> Stored data
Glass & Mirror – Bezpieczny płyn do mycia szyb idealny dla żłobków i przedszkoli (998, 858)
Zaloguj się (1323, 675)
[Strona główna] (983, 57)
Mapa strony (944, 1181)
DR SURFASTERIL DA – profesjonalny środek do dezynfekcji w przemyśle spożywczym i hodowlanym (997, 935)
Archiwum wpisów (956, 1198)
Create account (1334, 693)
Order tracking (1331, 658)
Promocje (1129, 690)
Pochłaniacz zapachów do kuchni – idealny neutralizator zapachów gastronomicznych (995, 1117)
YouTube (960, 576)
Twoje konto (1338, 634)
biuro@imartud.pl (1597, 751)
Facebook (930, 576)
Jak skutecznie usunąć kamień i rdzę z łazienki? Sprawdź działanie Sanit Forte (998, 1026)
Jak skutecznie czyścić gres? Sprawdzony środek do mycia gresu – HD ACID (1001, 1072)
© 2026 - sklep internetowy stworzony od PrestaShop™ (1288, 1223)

> About this exercise
Whenever the string "środek" shows up in a line above, copy that line.

> Result of this exercise
DR SURFASTERIL DA – profesjonalny środek do dezynfekcji w przemyśle spożywczym i hodowlanym (997, 935)
Jak skutecznie czyścić gres? Sprawdzony środek do mycia gresu – HD ACID (1001, 1072)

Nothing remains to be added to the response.